┌─ DOCUMENT SEGMENT

The Royal Pharmaceutical Society (RPS) national pharmacy board elections are over for another year. The results were announced on 1 June 2016 and, although the number of votes received from eligible members rose by 16.4% (an increase likely attributable to the rise in membership last year), overall voter turnout was much the same as 2015 at 11.5%.
A figure of 10–12% has always been considered a lower than expected turnout. And yet it is comparable with other years and is in line with other professional associations and learned societies. The Royal College of General Practitioners, for example, reported a 12.5% turnout for council election results around the same time.
Some vocal members of the pharmacy profession were quick to pass verdict. The turnout was “disappointing” and something or someone was to blame. This sentiment was echoed on Twitter, where one individual tweeted that the low voter turnout was “a validation of the apathy of the profession. Quick to criticise — indifferent when given the opportunity to influence”.
One person tried to account for the turnout as being a result of bad timing (e.g. petitions to oppose community pharmacy funding cuts were being circulated), and another blamed low awareness of the RPS election process and a lack of coverage by The Pharmaceutical Journal. One English Pharmacy Board member even cited “community pharmacy despondency” as one of the reasons for the low voter turnout.
But by blaming members, who are funding the activities of the pharmacy boards, we risk giving up our opportunity for improvement and change.
Why would members show interest in the election if candidates fail to explain their plans and ideas?
None of this is new. There has been a consistent level of participation in recent years, suggesting that members do not see the value in voting in RPS elections. But this does not amount to hard evidence of members disengaging with the Society.

└─

## WHAT YOU HAVE TO DO
Translate this sentence from the piece on turnout in the pharmacy board elections into Spanish: "Why would members show interest in the election if candidates fail to explain their plans and ideas?"

┌─ ENTRIES SHOWN

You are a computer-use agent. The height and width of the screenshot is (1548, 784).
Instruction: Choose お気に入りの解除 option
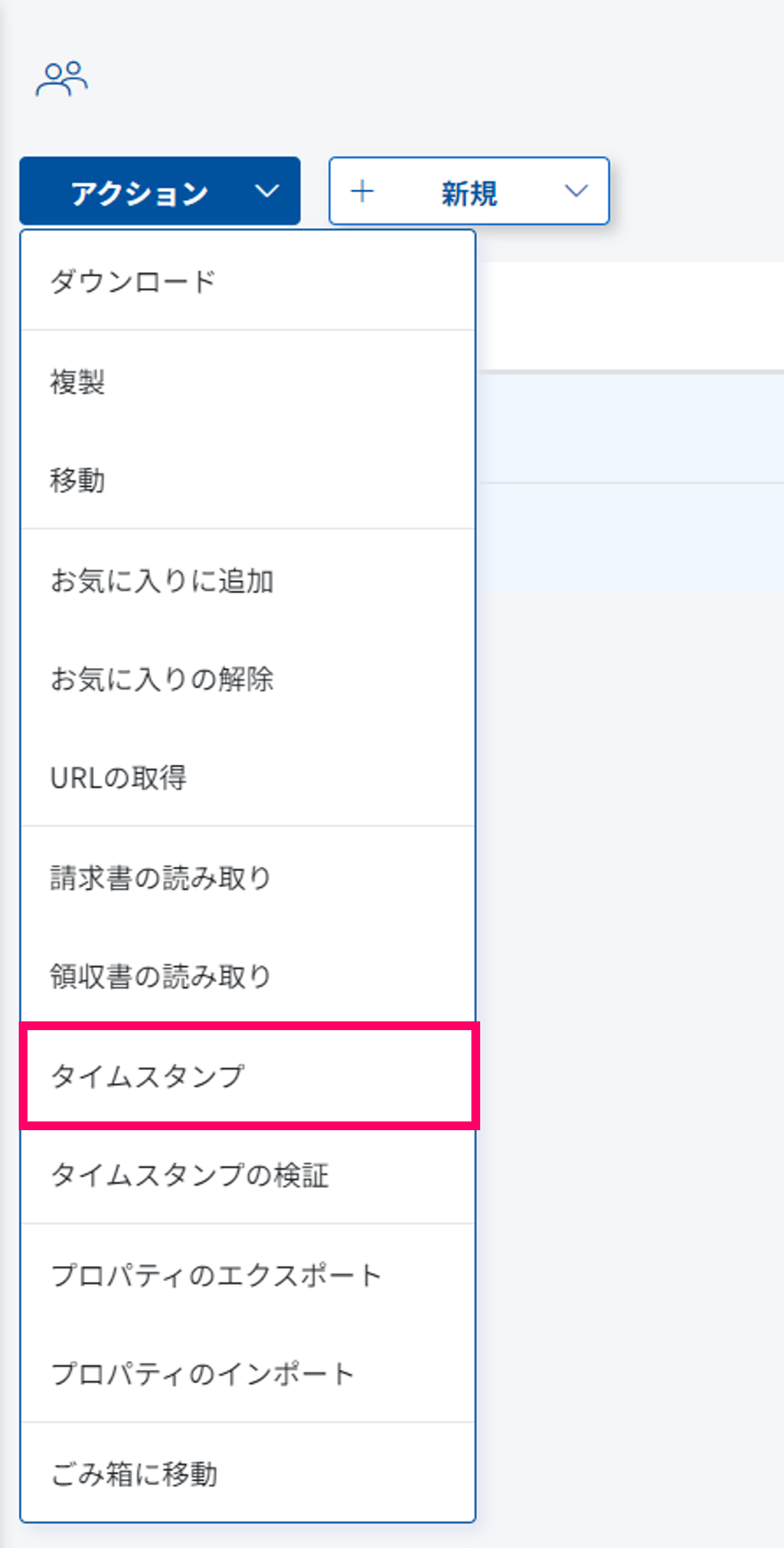click(162, 679)
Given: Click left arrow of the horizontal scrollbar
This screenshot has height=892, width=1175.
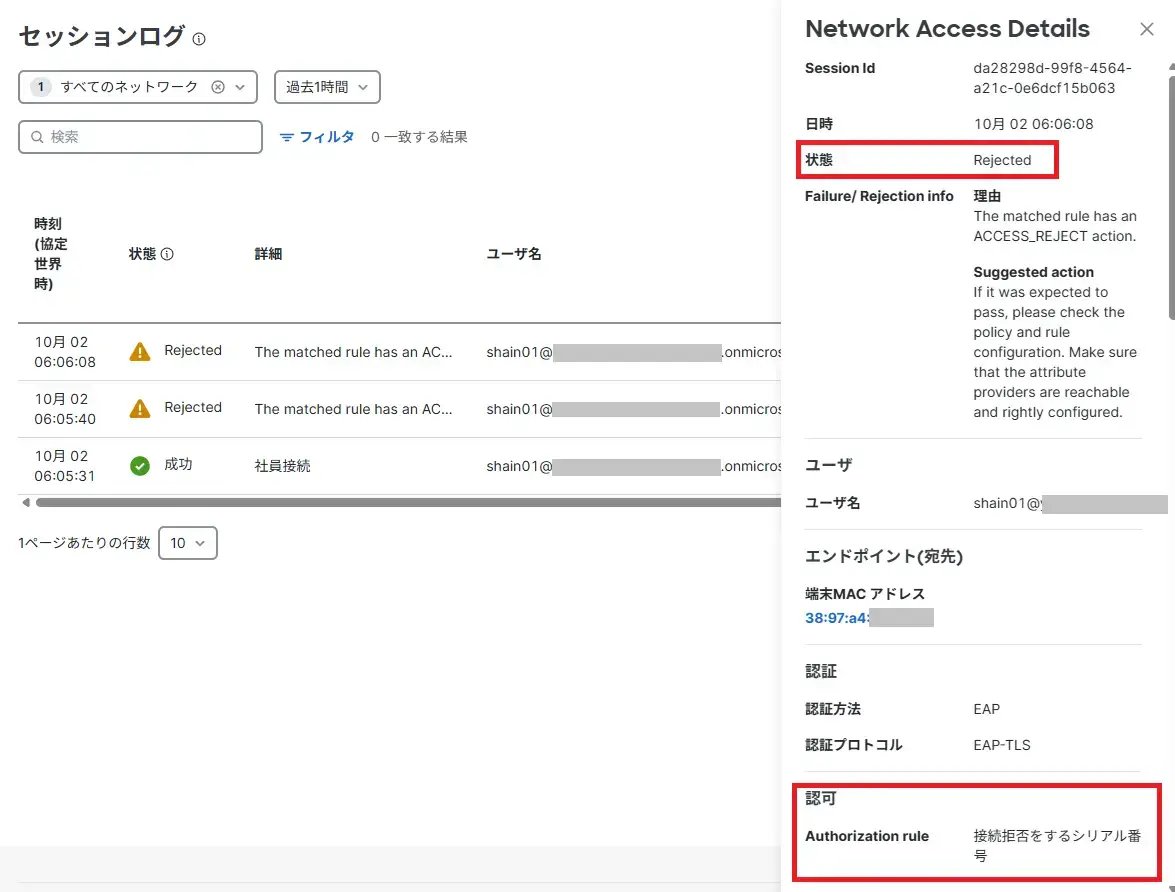Looking at the screenshot, I should [x=25, y=502].
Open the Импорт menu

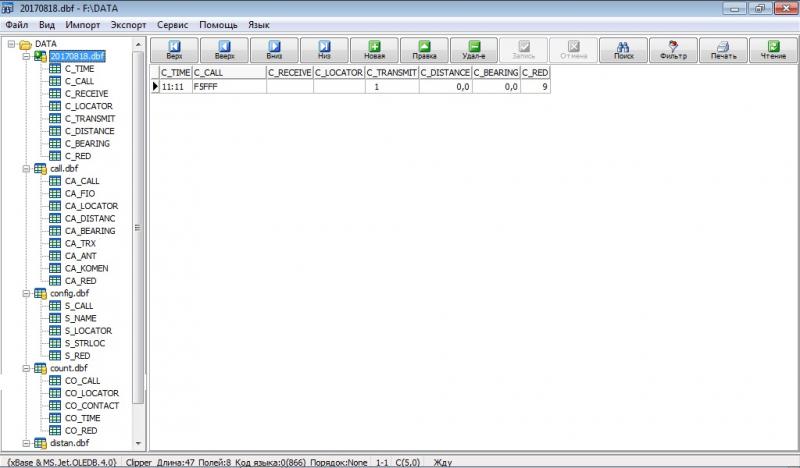[82, 22]
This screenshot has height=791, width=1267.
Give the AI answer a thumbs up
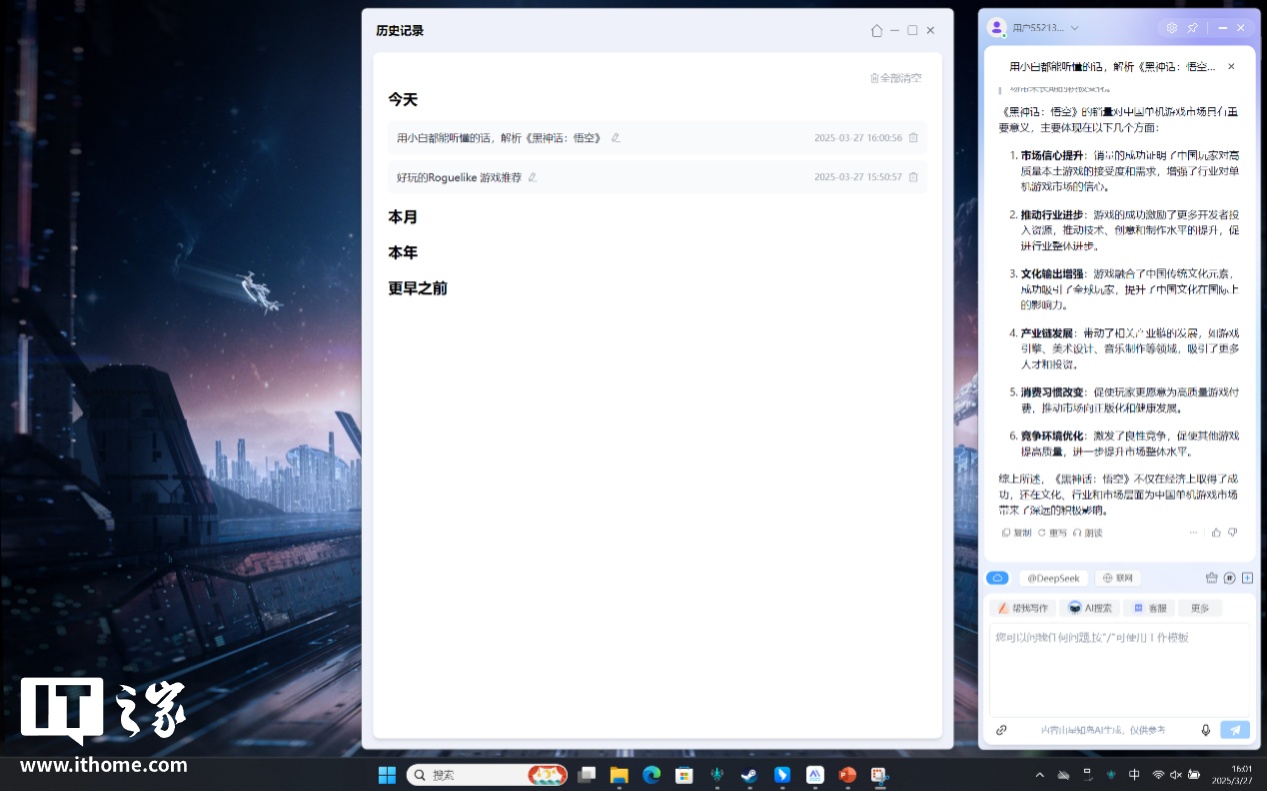(x=1216, y=533)
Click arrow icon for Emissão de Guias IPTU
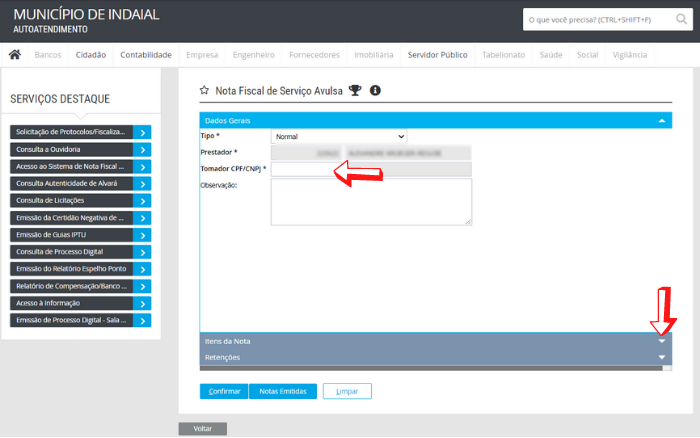The image size is (700, 438). [x=143, y=234]
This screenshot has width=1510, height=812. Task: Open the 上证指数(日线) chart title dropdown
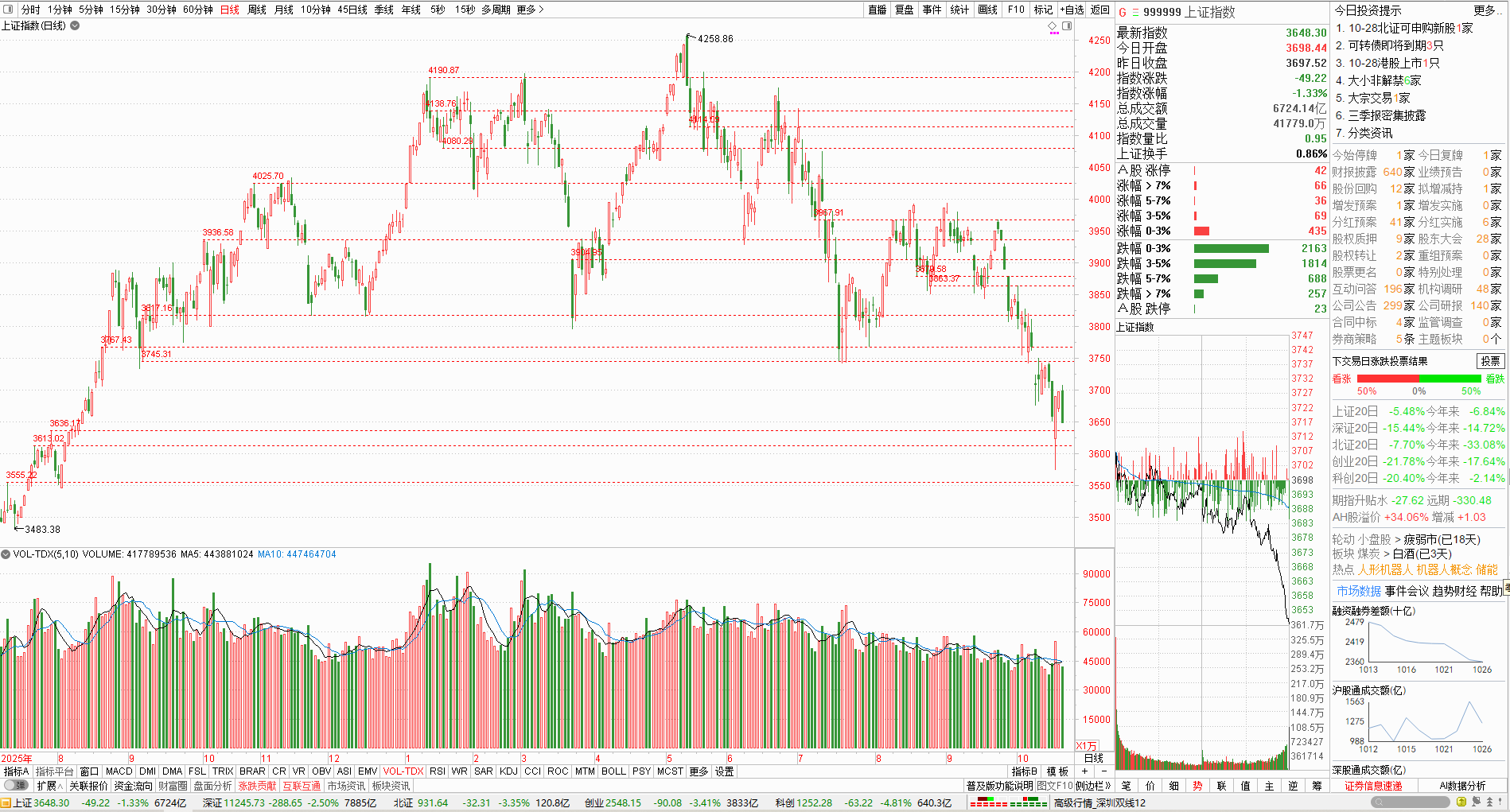point(75,25)
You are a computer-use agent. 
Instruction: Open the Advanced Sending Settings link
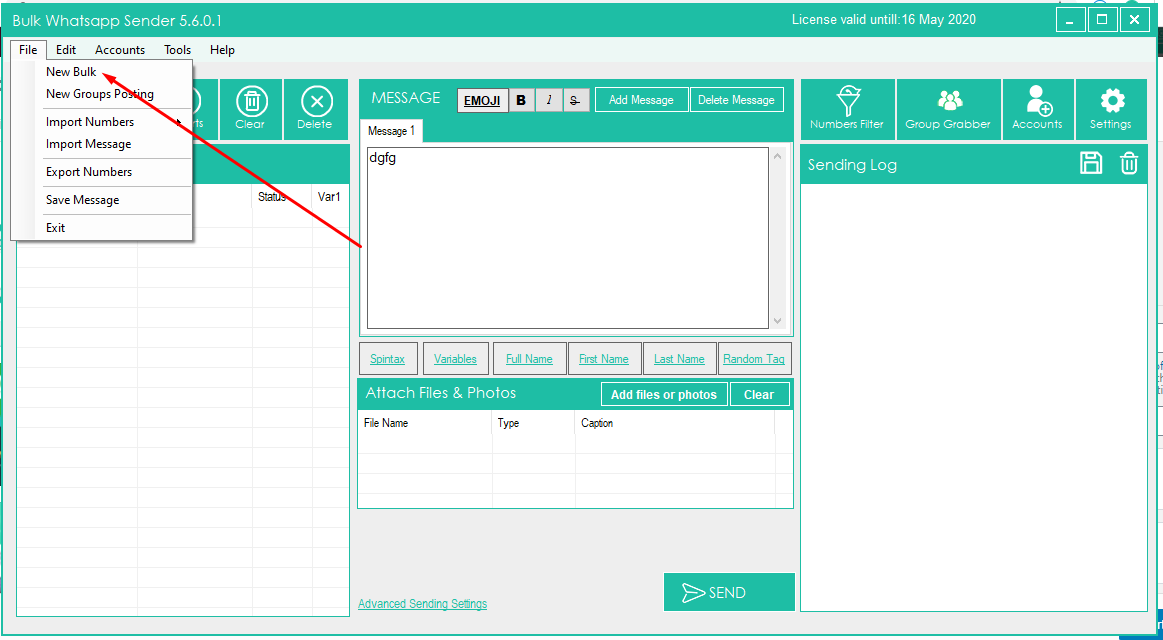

└─

## RESULT OF THIS TASK
¿Por qué iban a mostrar interés los miembros en las elecciones si los candidatos no explican sus planes e ideas?